“We are really at the beginning of intelligence-driven security: it is just the tip of the iceberg. Looking forward we are going to have to be smarter [to deal with threats], and we are going to be looking at better data science,” said RSA’s head of knowledge delivery and business development, Daniel Cohen.
“It’s not ‘if’ we are going to be breached, but ‘when’ we are going to be breached, so there is a need to focus more on detection. We saw with the Target breach it was the human factor that slipped there, so we have to be able to bring in more automation.”
The number of successful attacks against high-profile businesses have clearly increased in recent years, with the compromise of Target’s point of sale systems just one example of the variety of methods that cyber criminals are using to steal data on a large scale.
Businesses are threat from a number of sources – from criminal gangs, to hacktivist and insider threats, as evidenced recently by the theft of payroll data for thousands of employees at Morrisons in the UK last week, and more famously, Edward Snowden at the NSA.

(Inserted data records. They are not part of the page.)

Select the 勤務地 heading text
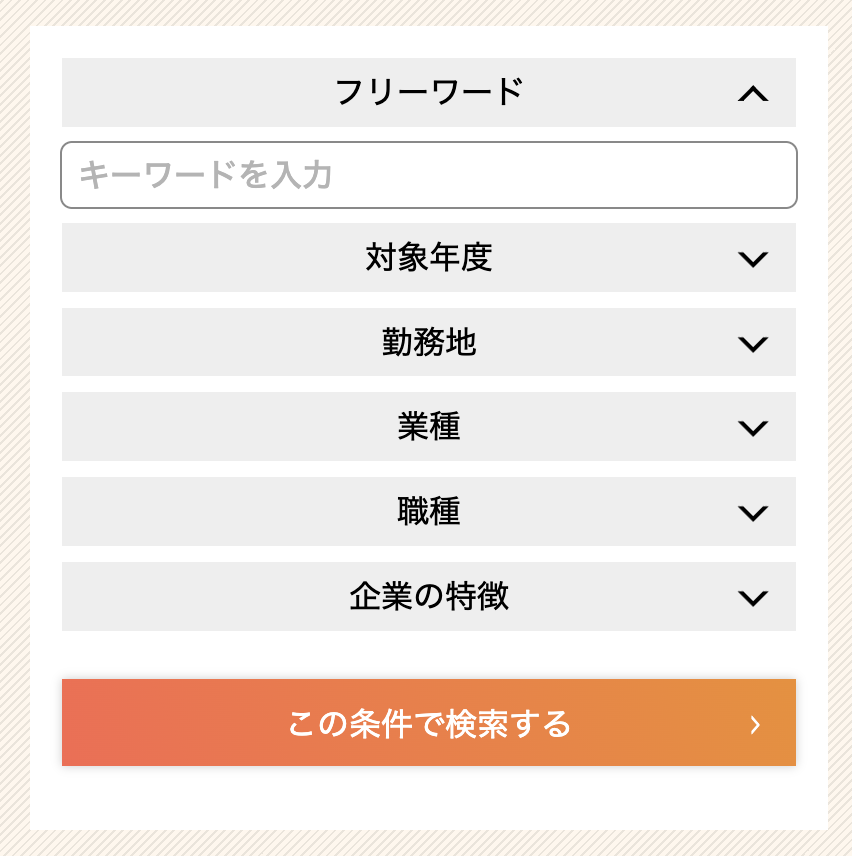Image resolution: width=852 pixels, height=856 pixels. [x=428, y=343]
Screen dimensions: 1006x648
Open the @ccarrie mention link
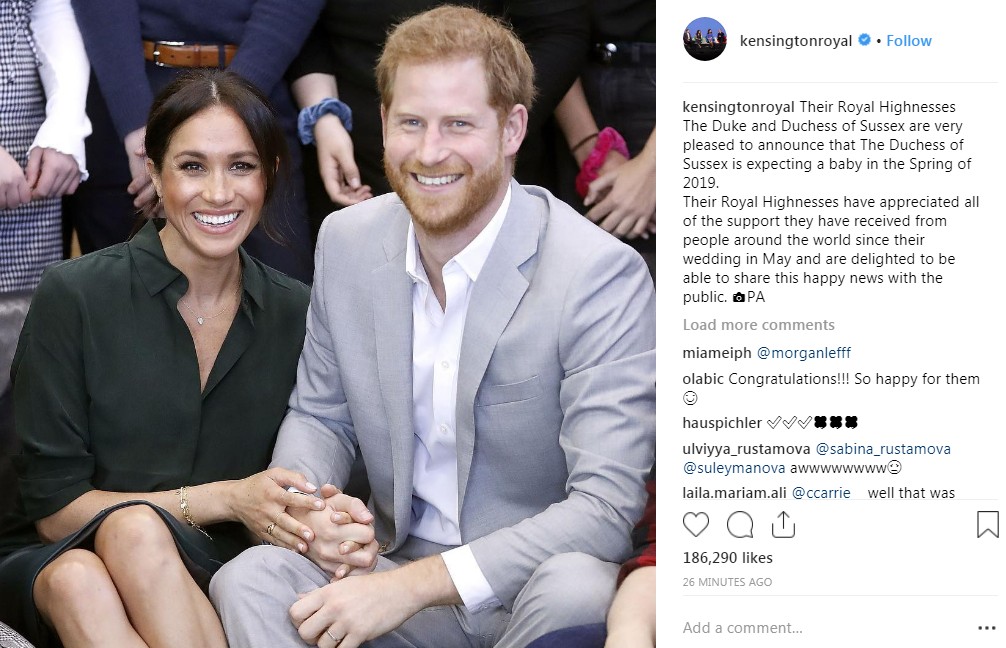[821, 493]
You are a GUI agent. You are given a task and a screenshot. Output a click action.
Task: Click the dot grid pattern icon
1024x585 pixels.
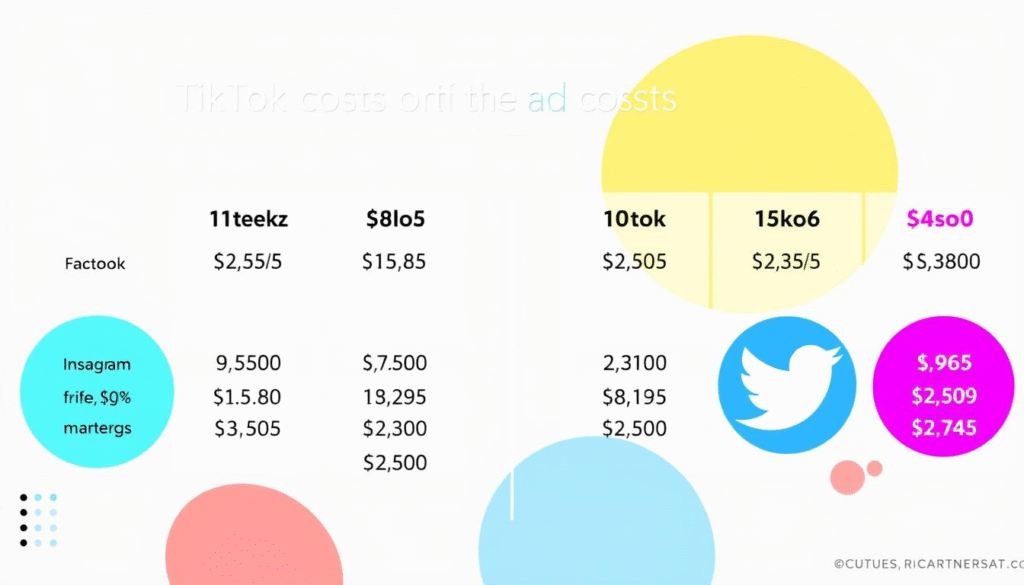(38, 520)
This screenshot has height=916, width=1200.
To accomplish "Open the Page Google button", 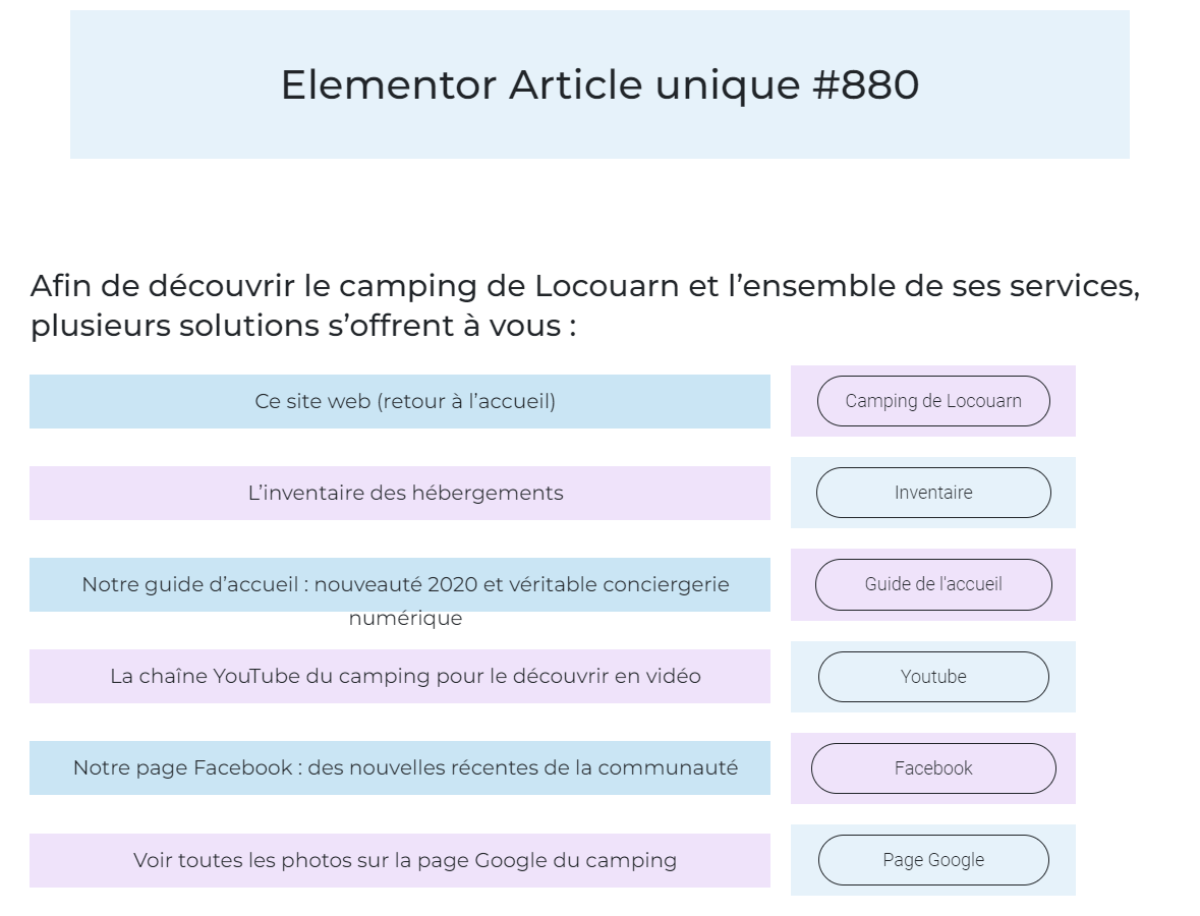I will [x=933, y=860].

Businesses slow to adopt data analytics
However, the adoption of Big Data analytics within businesses for security—and the maturity of offerings from vendors—remains at an early stage.
While banks are already deploying analytics for fraud prevention purposes, and have begun engaging with Big Data start-ups for security services, there are few wider businesses that have adopted new techniques and tools to monitor threats.
A recent Gartner study highlighted that adoption of Big Data analytics currently stands at only eight percent of large enterprises, though this is set to grow to 25 percent by 2016 as businesses get to grips with the information being generated across their business.
“We are still at the stage where we are collecting huge amounts of data, and we need to improve the mining of that data,” said Cohen.
According to the RSA’s security analytics director Dr Alon Kaufman, the current siloed detection processes employed by businesses and the large volumes of data generated across an organisation make swift threat detection difficult.
“Investigation today is something very time-consuming, and adding or removing rules is a very manual process,” he said. “To have a good analysis you need people with very good knowledge and experience.
“Big Data can improve the analyst’s abilty to deal with the more human intellignce tasks, and not have to do a lot of the optimisation and statistical work that machines can do.”
Large firms are likely to generate terabytes of data each day which can be monitored for the anomalous behaviour that may indicate malicious activity. This can be external and internal information, such as monitoring user profiles to identify changes in location, device used to access the network, or visits to high risk domains which are flagged up to security analysts, who can then make decision whether to take further action.
Sifting through these large volumes of information at speed is not possible for for humans, but by using Big Data analytics tools to process risk in real-time business can react more quickly, which is vital if there is any chance of stopping an attack in progress.
“If you look at search engine data science—for example, how does Google find a needle in the haystack in 0.1 seconds—the difference is in our world is that the search results are actually acting against us: they don’t want to be found,” said Cohen.
“The cat and mouse game we are playing is going to call for better data science, and so we have to be able to detect these anomalies much faster, and that means better use of Big Data.